The idea is that we each have a mental lexicon, a bit like a dictionary in our heads, that stores all the words we know. A lexeme is like a headword in that dictionary. The word jump is a lexeme, for instance. The various inflected forms of jump (jumped, jumps, jumping) are not separate lexemes, but are different forms of the same lexeme, subordinate to jump.

A lexeme consists of morphemes. Sometimes the default form of a lexeme consists of a single morpheme – jump is an example. However, the subordinate inflected forms jumped, jumps, jumping consist of two morphemes each: jump plus a suffix (-ed, -s, or -ing). (Sometimes morphemes have subordinate variant forms, by the way; the past tense suffix -ed varies in pronunciation depending on the preceding sound; these different variants are not separate morphemes, but are forms of the same past-tense morpheme.)

Sometimes the headword itself consists of multiple morphemes.
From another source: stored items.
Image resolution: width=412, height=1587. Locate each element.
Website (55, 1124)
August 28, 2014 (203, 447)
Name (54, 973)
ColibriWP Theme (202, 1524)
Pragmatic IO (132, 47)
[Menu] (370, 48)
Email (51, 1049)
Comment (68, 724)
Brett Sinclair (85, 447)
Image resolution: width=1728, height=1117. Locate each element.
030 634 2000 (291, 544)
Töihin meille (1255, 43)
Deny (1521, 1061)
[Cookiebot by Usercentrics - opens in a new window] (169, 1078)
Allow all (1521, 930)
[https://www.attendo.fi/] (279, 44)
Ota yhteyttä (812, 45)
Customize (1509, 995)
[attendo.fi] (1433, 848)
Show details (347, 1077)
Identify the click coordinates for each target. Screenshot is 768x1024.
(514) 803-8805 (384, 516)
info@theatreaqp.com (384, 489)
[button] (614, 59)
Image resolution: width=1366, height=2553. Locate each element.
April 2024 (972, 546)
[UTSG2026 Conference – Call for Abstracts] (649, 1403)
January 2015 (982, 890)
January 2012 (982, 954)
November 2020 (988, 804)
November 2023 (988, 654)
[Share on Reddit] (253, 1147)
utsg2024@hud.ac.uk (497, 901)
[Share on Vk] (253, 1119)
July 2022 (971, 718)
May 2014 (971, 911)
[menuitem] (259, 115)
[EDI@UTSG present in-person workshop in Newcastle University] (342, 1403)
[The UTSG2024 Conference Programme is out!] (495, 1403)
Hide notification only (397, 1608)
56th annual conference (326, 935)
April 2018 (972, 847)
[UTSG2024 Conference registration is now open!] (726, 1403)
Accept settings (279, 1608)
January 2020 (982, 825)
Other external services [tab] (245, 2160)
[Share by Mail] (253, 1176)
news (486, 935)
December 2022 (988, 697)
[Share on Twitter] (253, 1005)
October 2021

This occurs when you have a word that behaves as a separate word in its own right, but is constructed out of other morphemes. Headword would be an example; it consists of the morphemes headand word, but we can assume that it’s stored as a separate entry in the mental lexicon, rather than as a subordinate form of head or word.

There is some theoretical debate about what words constitute separate lexemes, and what are constructed on the fly by combining morphemes, and clever psycholinguistic experiments have been devised to try to answer this question.